In a Medscape article, Kenny Lin (a family physician at Georgetown University School of Medicine) asks,
"Can Patients Understand the Concept of Overdiagnosis?" He suggests:
In my opinion, doctors are not doing nearly enough to inform patients about the possibility of overdiagnosis, and we really need to do more. One survey of people aged 50-69 years found that only 9.5% of patients were told about the possibility of overdiagnosis when cancer screening was discussed. Given the results of another survey that shows that patients' tolerance levels for overdiagnosis can vary widely, it is absolutely essential that we include a discussion of overdiagnosis in shared decision-making about cancer screening.
I had an experience that might illustrate the difficulty of discussions about this topic. A recent CT scan picked up incidental findings in my lung. The radiologist reported as follows:
New left lower lobe peribronchiolar opacities and right lower lobe 5 mm nodule from 2013, which may relate to aspiration/infection. Since these findings are unable to be visualized on the scout images, follow-up chest CT in 6 weeks is recommended to document resolution.
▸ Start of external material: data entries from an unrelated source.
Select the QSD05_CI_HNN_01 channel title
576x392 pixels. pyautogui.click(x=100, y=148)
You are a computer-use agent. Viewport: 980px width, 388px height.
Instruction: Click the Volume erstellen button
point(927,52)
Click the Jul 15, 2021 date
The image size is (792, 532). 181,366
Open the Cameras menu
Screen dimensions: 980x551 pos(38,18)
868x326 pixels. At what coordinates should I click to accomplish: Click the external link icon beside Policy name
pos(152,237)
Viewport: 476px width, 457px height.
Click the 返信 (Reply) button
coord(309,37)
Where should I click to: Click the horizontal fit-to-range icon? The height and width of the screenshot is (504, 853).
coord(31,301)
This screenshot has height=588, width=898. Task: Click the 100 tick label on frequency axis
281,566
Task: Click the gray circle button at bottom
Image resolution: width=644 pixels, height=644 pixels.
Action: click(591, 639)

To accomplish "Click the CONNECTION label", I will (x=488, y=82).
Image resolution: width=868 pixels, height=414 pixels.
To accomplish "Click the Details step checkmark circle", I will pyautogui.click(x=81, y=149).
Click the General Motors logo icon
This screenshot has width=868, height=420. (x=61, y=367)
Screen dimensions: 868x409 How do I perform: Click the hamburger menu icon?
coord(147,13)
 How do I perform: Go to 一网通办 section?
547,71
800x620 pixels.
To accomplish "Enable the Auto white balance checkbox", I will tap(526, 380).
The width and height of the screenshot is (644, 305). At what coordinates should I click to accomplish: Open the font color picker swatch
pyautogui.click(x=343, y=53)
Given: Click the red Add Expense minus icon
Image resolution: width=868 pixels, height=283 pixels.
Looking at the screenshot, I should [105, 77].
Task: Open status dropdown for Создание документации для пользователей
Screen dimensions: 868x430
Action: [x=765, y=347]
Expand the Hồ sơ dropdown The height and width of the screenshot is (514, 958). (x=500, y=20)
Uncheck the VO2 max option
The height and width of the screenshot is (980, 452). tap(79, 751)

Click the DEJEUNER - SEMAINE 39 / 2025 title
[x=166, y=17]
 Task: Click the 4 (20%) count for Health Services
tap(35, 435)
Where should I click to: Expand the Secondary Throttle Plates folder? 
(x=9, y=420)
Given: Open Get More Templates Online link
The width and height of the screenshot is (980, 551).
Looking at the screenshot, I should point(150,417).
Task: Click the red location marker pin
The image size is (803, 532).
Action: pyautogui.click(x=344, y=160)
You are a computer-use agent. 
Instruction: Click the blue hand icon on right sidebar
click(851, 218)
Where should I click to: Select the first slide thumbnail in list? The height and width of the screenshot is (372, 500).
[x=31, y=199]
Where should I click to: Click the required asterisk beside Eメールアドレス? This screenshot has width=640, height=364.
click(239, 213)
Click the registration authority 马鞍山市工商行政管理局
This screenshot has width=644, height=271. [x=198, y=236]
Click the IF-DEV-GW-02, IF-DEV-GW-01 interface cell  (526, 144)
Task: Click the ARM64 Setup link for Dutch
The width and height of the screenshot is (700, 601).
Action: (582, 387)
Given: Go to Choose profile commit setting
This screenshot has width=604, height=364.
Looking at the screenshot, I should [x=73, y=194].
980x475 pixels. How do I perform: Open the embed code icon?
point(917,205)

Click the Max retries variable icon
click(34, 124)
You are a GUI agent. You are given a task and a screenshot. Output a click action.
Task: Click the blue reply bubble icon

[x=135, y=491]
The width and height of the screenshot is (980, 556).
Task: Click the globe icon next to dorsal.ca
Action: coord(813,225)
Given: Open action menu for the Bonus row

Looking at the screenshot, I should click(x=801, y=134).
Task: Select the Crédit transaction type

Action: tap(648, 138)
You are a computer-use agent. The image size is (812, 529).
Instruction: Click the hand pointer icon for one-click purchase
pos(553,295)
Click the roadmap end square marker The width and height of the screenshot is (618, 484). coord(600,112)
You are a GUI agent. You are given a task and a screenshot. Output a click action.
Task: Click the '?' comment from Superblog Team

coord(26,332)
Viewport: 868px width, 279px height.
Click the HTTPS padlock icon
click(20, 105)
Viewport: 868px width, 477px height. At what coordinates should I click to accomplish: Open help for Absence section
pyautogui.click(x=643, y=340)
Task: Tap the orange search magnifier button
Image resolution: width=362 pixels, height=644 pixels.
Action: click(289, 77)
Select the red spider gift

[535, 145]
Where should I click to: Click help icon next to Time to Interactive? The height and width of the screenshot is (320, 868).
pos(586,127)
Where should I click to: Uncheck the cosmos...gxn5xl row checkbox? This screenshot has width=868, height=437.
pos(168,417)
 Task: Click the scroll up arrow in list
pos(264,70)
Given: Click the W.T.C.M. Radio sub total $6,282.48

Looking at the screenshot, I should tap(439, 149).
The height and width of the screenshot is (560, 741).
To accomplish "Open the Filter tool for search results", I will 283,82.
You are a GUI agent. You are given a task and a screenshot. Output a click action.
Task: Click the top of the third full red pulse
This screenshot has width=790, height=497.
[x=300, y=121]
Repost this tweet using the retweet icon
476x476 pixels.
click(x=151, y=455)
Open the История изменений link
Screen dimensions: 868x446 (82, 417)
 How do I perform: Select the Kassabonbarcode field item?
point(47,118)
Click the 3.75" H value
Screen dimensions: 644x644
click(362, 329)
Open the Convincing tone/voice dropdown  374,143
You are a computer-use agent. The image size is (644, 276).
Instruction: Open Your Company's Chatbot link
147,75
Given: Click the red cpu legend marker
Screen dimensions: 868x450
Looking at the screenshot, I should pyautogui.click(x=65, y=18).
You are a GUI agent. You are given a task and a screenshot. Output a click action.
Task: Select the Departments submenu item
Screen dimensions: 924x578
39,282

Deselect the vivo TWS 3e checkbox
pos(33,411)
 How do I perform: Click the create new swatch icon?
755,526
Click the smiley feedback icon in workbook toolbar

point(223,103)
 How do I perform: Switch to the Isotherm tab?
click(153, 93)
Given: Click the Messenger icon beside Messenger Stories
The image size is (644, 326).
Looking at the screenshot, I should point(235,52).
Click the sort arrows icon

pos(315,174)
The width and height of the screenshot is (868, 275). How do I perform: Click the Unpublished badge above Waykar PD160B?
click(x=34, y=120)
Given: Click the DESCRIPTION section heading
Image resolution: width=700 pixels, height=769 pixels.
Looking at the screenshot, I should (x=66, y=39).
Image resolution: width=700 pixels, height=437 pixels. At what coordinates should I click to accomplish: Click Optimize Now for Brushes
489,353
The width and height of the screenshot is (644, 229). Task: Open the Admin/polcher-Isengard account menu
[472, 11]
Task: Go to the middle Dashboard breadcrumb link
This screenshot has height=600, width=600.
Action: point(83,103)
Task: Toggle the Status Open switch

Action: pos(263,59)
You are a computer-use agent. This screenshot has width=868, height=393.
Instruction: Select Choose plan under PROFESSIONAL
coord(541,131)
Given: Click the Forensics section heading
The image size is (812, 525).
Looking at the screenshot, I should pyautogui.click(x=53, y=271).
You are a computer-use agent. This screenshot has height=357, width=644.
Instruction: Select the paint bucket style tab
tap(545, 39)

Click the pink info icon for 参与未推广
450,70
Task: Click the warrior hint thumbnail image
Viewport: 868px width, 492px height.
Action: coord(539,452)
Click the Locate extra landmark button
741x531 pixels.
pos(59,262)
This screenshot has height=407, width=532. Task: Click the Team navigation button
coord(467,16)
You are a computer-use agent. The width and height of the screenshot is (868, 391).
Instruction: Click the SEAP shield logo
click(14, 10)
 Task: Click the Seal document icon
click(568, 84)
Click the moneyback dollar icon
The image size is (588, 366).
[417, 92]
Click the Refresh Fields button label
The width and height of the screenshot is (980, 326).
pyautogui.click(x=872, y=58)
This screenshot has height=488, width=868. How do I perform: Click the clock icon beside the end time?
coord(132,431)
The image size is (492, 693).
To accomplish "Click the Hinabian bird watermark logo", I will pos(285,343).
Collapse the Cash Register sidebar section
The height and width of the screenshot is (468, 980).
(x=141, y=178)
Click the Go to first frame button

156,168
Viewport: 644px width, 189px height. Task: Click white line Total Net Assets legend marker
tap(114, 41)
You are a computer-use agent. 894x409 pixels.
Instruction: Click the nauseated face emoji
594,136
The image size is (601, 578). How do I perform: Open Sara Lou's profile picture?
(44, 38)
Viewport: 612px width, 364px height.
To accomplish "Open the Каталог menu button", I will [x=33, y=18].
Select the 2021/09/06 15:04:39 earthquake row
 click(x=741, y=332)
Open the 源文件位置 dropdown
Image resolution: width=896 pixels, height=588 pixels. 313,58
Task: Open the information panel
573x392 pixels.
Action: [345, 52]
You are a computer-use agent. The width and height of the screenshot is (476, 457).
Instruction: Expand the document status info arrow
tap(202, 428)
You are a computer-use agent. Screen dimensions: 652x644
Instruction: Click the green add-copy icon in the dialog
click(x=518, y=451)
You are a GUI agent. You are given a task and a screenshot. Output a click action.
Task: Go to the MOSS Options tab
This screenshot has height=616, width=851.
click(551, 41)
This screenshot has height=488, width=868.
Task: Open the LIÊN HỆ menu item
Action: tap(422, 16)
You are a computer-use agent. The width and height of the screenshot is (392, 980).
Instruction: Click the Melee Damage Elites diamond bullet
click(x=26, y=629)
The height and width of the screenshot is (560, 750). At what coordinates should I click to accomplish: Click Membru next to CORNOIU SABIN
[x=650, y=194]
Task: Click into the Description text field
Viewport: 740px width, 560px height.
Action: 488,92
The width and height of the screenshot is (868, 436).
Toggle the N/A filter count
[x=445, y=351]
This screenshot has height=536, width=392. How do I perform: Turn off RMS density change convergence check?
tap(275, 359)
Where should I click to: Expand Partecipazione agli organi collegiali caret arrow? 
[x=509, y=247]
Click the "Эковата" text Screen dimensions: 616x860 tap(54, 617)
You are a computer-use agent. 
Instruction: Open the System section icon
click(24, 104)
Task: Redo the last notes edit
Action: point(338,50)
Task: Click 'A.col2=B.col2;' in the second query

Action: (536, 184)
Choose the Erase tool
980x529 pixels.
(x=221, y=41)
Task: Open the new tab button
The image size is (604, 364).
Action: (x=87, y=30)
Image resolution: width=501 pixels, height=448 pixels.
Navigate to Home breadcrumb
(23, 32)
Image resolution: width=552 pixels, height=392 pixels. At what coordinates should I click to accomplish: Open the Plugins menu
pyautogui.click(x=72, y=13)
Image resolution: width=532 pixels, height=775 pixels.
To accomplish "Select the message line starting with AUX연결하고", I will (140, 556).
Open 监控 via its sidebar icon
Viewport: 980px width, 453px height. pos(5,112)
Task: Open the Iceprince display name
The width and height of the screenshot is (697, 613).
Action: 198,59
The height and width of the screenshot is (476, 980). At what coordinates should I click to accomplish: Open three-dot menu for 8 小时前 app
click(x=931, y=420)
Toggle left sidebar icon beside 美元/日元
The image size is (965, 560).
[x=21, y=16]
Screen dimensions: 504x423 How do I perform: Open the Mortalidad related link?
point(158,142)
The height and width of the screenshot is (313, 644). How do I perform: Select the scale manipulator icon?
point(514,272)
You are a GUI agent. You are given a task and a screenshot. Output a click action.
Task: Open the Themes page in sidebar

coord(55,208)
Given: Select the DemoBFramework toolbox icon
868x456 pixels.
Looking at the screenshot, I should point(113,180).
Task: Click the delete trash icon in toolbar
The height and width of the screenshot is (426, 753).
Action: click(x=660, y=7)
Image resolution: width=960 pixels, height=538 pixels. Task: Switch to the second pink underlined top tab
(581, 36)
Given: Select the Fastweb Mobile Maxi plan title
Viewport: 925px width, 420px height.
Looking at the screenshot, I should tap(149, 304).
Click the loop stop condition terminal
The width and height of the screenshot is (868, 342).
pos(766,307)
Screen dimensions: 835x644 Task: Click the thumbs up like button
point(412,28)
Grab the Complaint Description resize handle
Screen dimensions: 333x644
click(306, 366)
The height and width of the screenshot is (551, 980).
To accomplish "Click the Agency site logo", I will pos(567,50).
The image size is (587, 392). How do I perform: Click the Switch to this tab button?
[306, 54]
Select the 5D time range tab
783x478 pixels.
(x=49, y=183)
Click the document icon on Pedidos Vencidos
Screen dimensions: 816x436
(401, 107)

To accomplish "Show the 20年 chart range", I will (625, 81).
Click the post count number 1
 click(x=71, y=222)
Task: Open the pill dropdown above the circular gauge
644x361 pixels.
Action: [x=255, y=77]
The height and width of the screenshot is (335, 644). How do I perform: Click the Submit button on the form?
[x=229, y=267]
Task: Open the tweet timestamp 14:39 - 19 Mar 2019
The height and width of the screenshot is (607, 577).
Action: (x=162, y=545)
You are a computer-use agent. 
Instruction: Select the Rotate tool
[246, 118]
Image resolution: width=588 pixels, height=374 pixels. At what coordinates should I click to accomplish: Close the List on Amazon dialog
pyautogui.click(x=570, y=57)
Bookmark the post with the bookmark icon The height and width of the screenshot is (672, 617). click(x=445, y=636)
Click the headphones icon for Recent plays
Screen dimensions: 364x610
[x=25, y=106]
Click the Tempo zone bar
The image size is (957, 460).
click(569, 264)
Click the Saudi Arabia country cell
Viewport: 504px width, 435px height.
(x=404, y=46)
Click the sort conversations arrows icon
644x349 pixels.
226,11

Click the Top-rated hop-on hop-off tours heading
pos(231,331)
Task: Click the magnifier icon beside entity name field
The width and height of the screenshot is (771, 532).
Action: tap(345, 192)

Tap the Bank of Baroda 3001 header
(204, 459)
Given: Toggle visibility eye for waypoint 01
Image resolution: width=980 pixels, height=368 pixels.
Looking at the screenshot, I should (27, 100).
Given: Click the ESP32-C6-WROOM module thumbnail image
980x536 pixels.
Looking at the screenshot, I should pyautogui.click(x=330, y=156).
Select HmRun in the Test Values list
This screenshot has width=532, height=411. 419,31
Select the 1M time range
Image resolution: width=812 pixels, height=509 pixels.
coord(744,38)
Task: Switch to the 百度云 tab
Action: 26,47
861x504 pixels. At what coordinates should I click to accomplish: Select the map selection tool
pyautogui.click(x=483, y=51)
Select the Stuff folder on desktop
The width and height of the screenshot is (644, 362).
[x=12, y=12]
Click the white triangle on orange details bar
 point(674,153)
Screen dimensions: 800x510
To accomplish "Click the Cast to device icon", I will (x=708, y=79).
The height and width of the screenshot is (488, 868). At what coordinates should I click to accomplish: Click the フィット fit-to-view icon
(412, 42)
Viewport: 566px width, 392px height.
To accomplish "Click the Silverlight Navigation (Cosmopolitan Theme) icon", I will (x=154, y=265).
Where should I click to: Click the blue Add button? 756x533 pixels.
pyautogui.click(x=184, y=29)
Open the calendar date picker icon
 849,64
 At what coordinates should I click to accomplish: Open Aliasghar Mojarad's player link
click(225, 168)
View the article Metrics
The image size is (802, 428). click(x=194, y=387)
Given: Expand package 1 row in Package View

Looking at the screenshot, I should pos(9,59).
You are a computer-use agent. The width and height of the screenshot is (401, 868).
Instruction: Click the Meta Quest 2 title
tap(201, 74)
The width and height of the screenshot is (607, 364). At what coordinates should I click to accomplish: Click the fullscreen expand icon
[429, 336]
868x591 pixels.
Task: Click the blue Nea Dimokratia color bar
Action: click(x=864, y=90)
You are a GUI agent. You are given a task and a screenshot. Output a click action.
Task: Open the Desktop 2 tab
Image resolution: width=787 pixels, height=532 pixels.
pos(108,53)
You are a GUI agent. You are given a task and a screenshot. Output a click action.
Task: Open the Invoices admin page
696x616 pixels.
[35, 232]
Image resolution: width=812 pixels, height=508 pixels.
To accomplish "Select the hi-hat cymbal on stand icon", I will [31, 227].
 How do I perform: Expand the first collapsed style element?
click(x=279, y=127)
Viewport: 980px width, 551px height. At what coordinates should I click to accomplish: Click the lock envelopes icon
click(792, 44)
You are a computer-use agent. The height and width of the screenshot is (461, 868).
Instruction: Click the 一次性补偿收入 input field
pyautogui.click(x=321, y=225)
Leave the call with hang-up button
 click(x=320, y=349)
With the concurrence of my primary care doctor--who is passionate about avoiding over-testing--a follow-up scan occurred a few weeks later, when an aspiration or infection would likely have a chance to clear up. There was good news:
Non-contrast chest CT was performed acquiring sequential axial images from the thoracic inlet through the adrenal glands. Thin section axial, coronal, sagittal and axial MIP's were also obtained.
There has been substantial interval clearing of previous bilateral lower lobe ground-glass opacities. There are no new ground-glass opacities, consolidations or nodules. No endobronchial lesion or pleural abnormality is identified.
IMPRESSION: Resolving bilateral lower lobe aspiration or infection.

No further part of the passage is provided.